J'ai une tête à aller bien ? Et tu crois vraiment que j'ai envie de te parler après le foutoir que vous avez mis chez moi ?

 - Ça va, et toi ? parvins-je à répondre d'un ton égal.

 - Mmm. Je me fais du soucis pour William, ça fait quelques jours qu'il ne répond plus à mes messages.

Et tu n'es pas le seul...

 Je soupire. Après tout, ce pauvre Thomas ne fait que s'inquiéter, et peut-être qu'il a raison.

 - Tu devrais passer le voir, proposé-je en fronçant les sourcils.

 Parfois je m'étonne de mes propres réactions. Je jette un coup d'œil par dessus l'épaule de Thomas, derrière lequel je viens d'apercevoir un visage familier. Corentin ?

 - Tu crois ?

 - Euh... Oui. Oui, je pense, réponds-je sans lui prêter réelle attention.

 Je viens de repérer Elena qui rejoint Corentin, un bouquet dans les mains. Elle le serre dans ses bras et reste un long moment contre lui. Il l'étreint à son tour.

 Un étrange sentiment gronde dans mon ventre.

 - Je peux passer aujourd'hui ? insiste Thomas.

 - Euh... Oui. Non, je veux dire. Je ne sais pas et je m'en fiche !

 Si je pouvais juste me consumer sur place et disparaître, cela m'arrangerait. Au lieu de ça, je plante Thomas au milieu du hall et gagne le premier étage, le cerveau complètement en vrac. Pourquoi est-ce que je réagis comme ça ? Il a repoussé d'un jour pour ça ? Pour Elena ? Je me sens complètement idiot. Trahi. Démoli. Je n'ai pas dormi de la nuit par sa faute ! Pourquoi est-ce que je m'en fais quand lui n'en a visiblement rien à foutre ?

 De rage, je claque les doubles portes de la salle et m'installe au piano. Crache les premières notes, laisse mes doigts s'abandonner à la colère. Les graves emplissent la pièce. Suivis d'accords chaotiques. D'arpèges désastreux. De gammes chancelantes. La gorge serrée, j'aimerais lui hurler ma frustration. La crier à la terre entière, pour qu'il l'entende !

 Mon corps n'est plus qu'un gouffre de désolation qui me happe, me dévore et brûle mes désirs. Vivre est éreintant. Ressentir m'arrache le peu d'humanité qu'il me reste. Pourquoi est-ce qu'il existe ? Pourquoi est-ce qu'il ne quitte pas mon cerveau ? Pourquoi a-t-il fallu qu'il habite de l'autre côté du mur ? Et pourquoi, entre toute chose... Pourquoi Elena ? Pourquoi aujourd'hui ?

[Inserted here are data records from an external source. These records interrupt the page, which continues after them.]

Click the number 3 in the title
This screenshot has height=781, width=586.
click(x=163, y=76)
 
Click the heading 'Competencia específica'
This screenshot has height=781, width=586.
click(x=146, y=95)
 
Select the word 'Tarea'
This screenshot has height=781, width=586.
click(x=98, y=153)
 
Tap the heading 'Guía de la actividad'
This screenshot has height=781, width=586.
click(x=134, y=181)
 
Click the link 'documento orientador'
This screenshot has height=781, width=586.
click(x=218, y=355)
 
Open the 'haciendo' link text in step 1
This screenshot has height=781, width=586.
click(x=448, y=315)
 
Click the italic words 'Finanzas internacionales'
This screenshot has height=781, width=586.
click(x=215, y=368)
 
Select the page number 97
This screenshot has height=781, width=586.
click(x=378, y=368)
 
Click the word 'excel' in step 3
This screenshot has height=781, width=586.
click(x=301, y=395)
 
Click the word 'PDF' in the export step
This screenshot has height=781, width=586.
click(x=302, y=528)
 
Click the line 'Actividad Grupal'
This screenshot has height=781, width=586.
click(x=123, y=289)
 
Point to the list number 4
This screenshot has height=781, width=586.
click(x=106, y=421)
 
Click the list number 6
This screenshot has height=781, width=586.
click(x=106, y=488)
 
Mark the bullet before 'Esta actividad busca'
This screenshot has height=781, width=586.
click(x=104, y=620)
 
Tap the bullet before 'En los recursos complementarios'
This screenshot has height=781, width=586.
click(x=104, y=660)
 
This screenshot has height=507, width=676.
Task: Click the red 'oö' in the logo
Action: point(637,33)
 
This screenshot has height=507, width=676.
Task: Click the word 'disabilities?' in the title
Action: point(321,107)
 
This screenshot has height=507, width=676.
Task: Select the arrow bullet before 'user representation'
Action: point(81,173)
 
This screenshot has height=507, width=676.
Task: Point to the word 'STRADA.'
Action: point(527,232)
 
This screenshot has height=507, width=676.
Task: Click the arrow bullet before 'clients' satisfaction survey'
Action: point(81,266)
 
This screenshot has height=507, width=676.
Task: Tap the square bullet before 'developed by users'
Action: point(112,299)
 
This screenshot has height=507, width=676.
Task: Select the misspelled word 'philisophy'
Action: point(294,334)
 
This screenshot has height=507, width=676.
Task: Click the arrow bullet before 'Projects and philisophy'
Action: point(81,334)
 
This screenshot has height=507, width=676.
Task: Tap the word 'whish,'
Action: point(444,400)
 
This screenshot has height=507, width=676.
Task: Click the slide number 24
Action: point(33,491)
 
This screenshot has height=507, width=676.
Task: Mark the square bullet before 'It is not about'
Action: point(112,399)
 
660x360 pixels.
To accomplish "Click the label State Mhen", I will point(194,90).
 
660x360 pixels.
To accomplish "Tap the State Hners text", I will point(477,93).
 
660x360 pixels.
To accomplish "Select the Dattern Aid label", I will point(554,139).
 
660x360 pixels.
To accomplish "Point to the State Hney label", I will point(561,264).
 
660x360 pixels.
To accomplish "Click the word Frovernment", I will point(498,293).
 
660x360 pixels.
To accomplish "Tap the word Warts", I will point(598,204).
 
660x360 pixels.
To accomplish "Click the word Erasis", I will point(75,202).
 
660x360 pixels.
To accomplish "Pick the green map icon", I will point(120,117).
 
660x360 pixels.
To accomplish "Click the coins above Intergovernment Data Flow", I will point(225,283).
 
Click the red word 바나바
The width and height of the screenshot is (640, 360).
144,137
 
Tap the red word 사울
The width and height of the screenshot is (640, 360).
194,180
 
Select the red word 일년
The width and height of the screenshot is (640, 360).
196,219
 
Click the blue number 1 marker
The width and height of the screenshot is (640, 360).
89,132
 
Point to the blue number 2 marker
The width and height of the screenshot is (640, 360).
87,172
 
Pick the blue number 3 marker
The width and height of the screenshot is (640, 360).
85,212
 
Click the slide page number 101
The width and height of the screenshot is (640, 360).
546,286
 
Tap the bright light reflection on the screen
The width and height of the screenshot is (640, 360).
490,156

 Toute la rancœur qui m'anime se tarit peu à peu et laisse place à la solitude. Une solitude immense. Une solitude sans nom. La tristesse ? L'abandon, peut-être ? Mes mains s'écrasent lourdement sur le clavier. La tension redescend.

 Et maintenant ?

 Je me lève, las, et referme le clavier du piano.

 Et maintenant, j'ai promis à William d'aller chercher ses glaces.